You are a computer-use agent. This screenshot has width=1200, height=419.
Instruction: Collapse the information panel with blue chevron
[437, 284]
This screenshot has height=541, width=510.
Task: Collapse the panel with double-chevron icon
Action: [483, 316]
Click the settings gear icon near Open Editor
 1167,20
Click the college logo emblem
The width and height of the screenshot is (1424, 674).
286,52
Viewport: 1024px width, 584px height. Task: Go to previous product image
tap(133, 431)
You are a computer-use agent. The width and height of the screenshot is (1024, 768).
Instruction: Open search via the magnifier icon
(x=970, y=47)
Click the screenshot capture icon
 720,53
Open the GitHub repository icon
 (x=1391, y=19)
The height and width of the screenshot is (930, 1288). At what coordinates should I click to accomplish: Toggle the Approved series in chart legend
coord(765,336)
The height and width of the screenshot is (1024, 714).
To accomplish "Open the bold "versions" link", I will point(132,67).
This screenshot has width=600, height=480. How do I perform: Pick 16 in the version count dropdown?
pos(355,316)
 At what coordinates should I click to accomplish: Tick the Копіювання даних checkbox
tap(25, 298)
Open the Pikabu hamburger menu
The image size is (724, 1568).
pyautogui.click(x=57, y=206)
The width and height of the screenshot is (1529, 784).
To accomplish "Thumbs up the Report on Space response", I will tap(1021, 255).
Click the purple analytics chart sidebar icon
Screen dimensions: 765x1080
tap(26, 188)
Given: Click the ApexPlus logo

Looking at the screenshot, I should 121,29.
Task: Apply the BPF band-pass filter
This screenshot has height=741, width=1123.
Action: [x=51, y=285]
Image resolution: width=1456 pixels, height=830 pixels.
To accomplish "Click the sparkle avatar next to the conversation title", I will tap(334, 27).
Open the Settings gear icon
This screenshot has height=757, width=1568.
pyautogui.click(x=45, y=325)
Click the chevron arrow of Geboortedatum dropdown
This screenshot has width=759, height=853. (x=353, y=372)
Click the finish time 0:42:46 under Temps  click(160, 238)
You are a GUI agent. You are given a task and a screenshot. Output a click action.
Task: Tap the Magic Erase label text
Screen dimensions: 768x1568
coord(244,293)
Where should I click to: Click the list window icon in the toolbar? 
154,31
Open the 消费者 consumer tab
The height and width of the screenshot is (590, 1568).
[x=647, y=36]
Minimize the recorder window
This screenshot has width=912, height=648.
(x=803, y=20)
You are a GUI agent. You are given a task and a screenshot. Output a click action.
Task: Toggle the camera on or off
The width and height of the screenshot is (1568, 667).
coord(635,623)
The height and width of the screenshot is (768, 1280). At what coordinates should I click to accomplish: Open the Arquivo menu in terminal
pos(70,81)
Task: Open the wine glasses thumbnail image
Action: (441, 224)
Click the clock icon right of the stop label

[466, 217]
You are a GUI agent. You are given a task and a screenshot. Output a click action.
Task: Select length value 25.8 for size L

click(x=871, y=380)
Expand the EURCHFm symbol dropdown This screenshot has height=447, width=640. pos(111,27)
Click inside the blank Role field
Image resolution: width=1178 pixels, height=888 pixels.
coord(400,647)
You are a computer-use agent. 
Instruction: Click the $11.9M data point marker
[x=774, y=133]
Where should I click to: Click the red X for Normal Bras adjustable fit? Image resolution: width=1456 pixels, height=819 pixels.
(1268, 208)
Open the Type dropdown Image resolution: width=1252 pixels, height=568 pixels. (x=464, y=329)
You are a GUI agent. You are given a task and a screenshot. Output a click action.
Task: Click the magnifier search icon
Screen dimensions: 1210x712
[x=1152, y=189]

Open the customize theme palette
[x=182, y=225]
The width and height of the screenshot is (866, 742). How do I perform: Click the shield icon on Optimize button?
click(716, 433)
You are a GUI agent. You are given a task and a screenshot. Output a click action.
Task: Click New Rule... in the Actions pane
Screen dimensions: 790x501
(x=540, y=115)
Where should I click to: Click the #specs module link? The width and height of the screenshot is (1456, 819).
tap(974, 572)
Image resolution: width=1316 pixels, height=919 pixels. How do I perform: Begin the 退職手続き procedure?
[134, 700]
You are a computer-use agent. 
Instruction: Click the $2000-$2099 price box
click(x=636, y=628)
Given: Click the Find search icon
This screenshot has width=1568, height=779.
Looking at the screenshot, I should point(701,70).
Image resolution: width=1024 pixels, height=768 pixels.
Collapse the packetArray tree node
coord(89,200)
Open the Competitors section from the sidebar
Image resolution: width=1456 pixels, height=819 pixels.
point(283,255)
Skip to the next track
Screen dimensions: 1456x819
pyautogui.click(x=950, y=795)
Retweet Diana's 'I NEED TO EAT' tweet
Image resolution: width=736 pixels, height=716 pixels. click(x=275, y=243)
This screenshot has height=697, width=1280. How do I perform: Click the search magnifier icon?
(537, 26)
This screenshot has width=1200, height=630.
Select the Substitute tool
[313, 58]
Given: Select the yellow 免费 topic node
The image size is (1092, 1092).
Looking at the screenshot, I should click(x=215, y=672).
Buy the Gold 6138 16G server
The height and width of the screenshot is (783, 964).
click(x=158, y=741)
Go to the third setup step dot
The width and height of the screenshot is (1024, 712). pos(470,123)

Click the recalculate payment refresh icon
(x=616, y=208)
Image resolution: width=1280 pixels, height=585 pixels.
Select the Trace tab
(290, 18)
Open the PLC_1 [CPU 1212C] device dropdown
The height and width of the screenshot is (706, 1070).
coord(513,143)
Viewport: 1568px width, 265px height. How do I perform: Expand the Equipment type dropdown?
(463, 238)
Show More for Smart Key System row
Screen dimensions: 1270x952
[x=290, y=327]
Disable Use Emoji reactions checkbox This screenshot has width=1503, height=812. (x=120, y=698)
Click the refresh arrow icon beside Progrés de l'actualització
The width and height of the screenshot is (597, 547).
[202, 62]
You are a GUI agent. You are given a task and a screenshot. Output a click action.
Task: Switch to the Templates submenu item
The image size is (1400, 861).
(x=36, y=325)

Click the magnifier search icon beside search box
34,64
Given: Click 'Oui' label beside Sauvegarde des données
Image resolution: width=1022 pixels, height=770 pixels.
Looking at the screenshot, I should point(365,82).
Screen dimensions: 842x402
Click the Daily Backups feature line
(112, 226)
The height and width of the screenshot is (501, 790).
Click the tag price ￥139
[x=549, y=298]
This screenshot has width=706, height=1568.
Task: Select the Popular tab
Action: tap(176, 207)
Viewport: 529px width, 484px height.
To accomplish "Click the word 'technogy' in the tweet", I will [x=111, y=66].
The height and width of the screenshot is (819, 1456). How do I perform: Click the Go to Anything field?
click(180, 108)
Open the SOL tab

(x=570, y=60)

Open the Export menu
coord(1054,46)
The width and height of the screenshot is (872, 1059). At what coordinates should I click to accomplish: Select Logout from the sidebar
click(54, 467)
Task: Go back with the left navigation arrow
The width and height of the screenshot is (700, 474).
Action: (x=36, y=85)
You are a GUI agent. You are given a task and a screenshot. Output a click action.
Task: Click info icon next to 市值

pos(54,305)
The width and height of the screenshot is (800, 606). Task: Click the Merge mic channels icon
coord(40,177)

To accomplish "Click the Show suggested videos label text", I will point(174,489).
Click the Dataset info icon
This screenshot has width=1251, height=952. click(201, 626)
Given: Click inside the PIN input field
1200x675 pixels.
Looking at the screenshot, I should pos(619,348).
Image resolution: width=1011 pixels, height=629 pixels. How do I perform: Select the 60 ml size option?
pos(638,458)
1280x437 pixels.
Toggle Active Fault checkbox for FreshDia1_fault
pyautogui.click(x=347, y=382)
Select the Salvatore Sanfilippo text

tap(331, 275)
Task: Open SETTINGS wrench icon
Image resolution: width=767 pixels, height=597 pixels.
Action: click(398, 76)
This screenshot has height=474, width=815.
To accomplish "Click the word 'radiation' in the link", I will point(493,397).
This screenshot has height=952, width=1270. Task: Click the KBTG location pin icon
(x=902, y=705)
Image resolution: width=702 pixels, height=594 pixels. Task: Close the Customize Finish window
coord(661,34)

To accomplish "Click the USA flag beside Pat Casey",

---

Problem to solve
Rewrite the entries from the first line through the line with "(x=1391, y=19)", switching "magnifier" to "magnifying glass" and leaving everything else as it is.

Exercise result
You are a computer-use agent. This screenshot has width=1200, height=419.
Instruction: Collapse the information panel with blue chevron
[437, 284]
This screenshot has height=541, width=510.
Task: Collapse the panel with double-chevron icon
Action: [483, 316]
Click the settings gear icon near Open Editor
 1167,20
Click the college logo emblem
The width and height of the screenshot is (1424, 674).
286,52
Viewport: 1024px width, 584px height. Task: Go to previous product image
tap(133, 431)
You are a computer-use agent. The width and height of the screenshot is (1024, 768).
Instruction: Open search via the magnifying glass icon
(x=970, y=47)
Click the screenshot capture icon
 720,53
Open the GitHub repository icon
 (x=1391, y=19)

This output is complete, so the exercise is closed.